Re: [PATCH RFC 0/8] basic vfio-ccw infrastructure

From: Dong Jia <bjsdjshi@linux.vnet.ibm.com>
To: Alex Williamson <alex.williamson@redhat.com>
Cc: kvm@vger.kernel.org, linux-s390@vger.kernel.org,
	qemu-devel@nongnu.org, renxiaof@linux.vnet.ibm.com,
	cornelia.huck@de.ibm.com, borntraeger@de.ibm.com, agraf@suse.com,
	"Tian, Kevin" <kevin.tian@intel.com>,
	"Song, Jike" <jike.song@intel.com>, Neo Jia <cjia@nvidia.com>,
	Kirti Wankhede <kwankhede@nvidia.com>,
	Dong Jia <bjsdjshi@linux.vnet.ibm.com>
Subject: Re: [PATCH RFC 0/8] basic vfio-ccw infrastructure
Date: Mon, 9 May 2016 17:55:40 +0800	[thread overview]
Message-ID: <20160509175540.2b14ce8c@oc7835276234> (raw)
In-Reply-To: <20160505131945.1dd6ca88@t450s.home>

On Thu, 5 May 2016 13:19:45 -0600
Alex Williamson <alex.williamson@redhat.com> wrote:

> [cc +Intel,NVIDIA]
> 
> On Thu, 5 May 2016 18:29:08 +0800
> Dong Jia <bjsdjshi@linux.vnet.ibm.com> wrote:
> 
> > On Wed, 4 May 2016 13:26:53 -0600
> > Alex Williamson <alex.williamson@redhat.com> wrote:
> > 
> > > On Wed, 4 May 2016 17:26:29 +0800
> > > Dong Jia <bjsdjshi@linux.vnet.ibm.com> wrote:
> > >   
> > > > On Fri, 29 Apr 2016 11:17:35 -0600
> > > > Alex Williamson <alex.williamson@redhat.com> wrote:
> > > > 
> > > > Dear Alex:
> > > > 
> > > > Thanks for the comments.
> > > > 
> > > > [...]
> > > >   
> > > > > > 
> > > > > > The user of vfio-ccw is not limited to Qemu, while Qemu is definitely a
> > > > > > good example to get understand how these patches work.
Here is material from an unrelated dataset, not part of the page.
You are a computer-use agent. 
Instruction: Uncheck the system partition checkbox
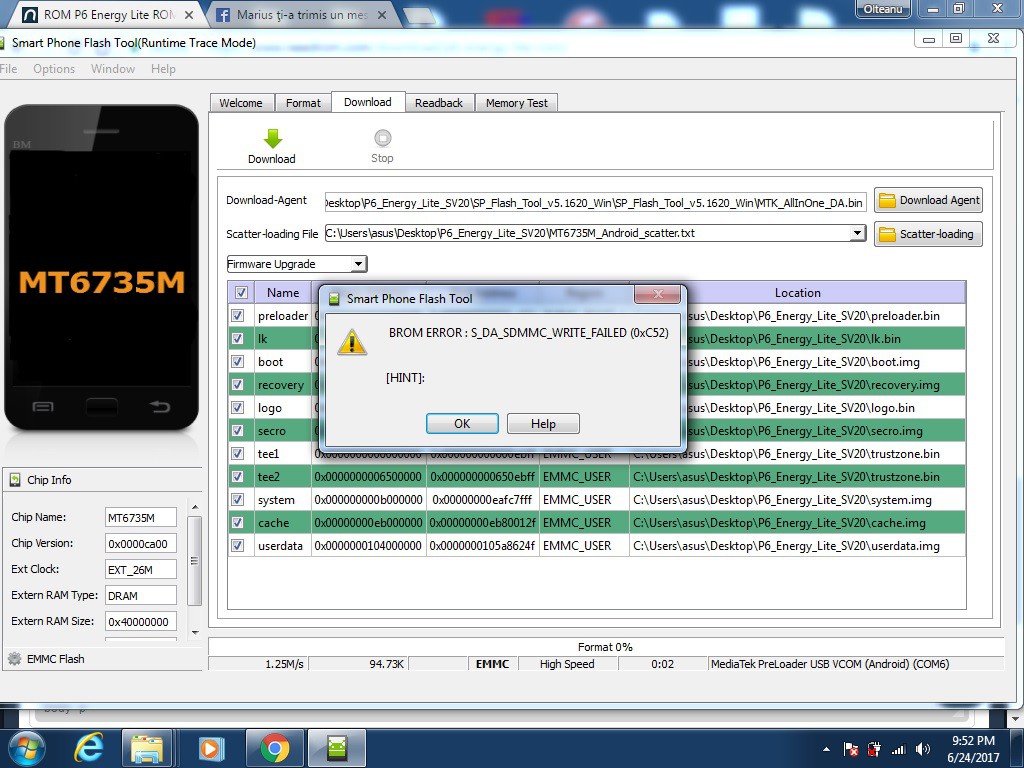(238, 500)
Here is a little
> > > > > > bit more detail how an I/O request triggered by the Qemu guest will be
> > > > > > handled (without error handling).
> > > > > > 
> > > > > > Explanation:
> > > > > > Q1-Q4: Qemu side process.
> > > > > > K1-K6: Kernel side process.
> > > > > > 
> > > > > > Q1. Intercept a ssch instruction.
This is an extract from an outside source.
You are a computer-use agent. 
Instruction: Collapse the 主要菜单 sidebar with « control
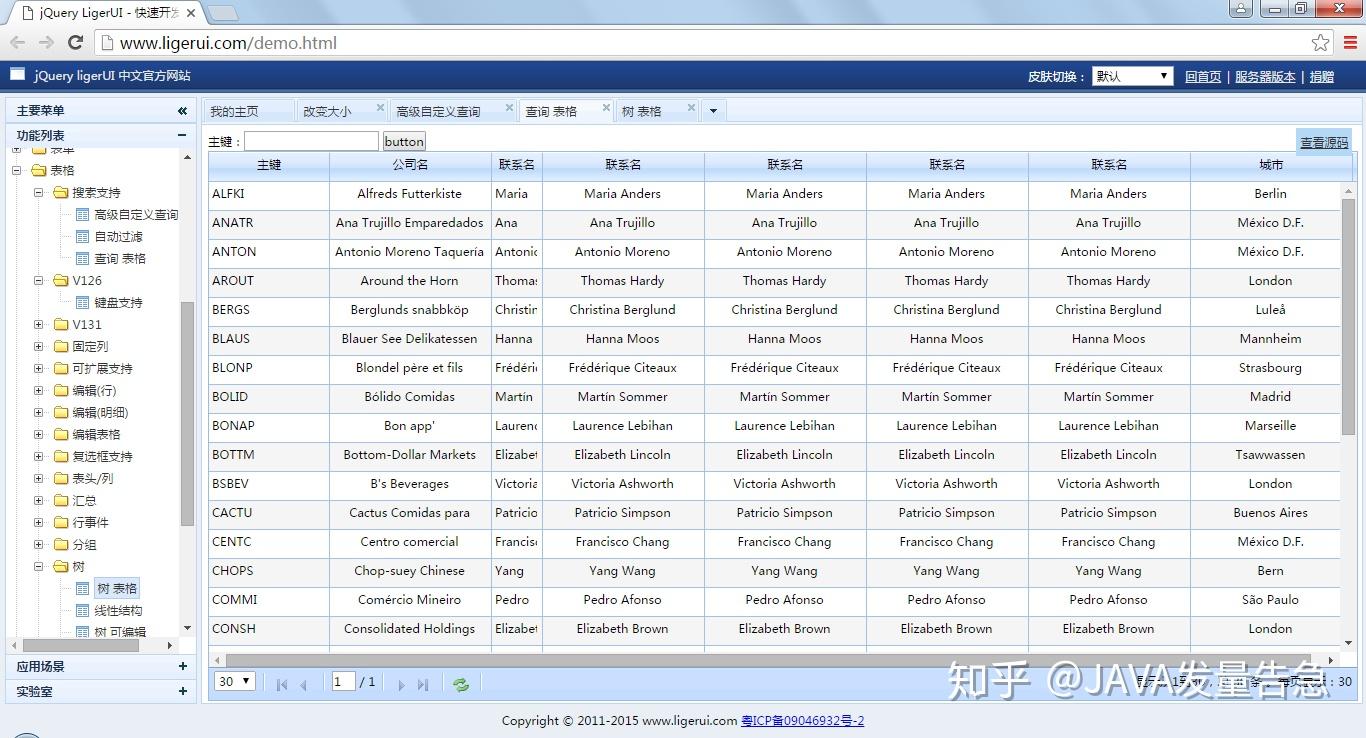coord(182,110)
> > > > > > Q2. Translate the guest ccw program to a user space ccw program
> > > > > >     (u_ccwchain).    
> > > > > 
> > > > > Is this replacing guest physical address in the program with QEMU
> > > > > virtual addresses?    
> > > > Yes.
> > > >   
> > > > >     
> > > > > > Q3. Call VFIO_DEVICE_CCW_CMD_REQUEST (u_ccwchain, orb, irb).
> > > > > >     K1. Copy from u_ccwchain to kernel (k_ccwchain).
> > > > > >     K2. Translate the user space ccw program to a kernel space ccw
> > > > > >         program, which becomes runnable for a real device.    
> > > > > 
> > > > > And here we translate and likely pin QEMU virtual address to physical
> > > > > addresses to further modify the program sent into the channel?    
> > > > Yes. Exactly.
> > > >   
> > > > >     
> > > > > >     K3. With the necessary information contained in the orb passed in
> > > > > >         by Qemu, issue the k_ccwchain to the device, and wait event q
> > > > > >         for the I/O result.
> > > > > >     K4. Interrupt handler gets the I/O result, and wakes up the wait q.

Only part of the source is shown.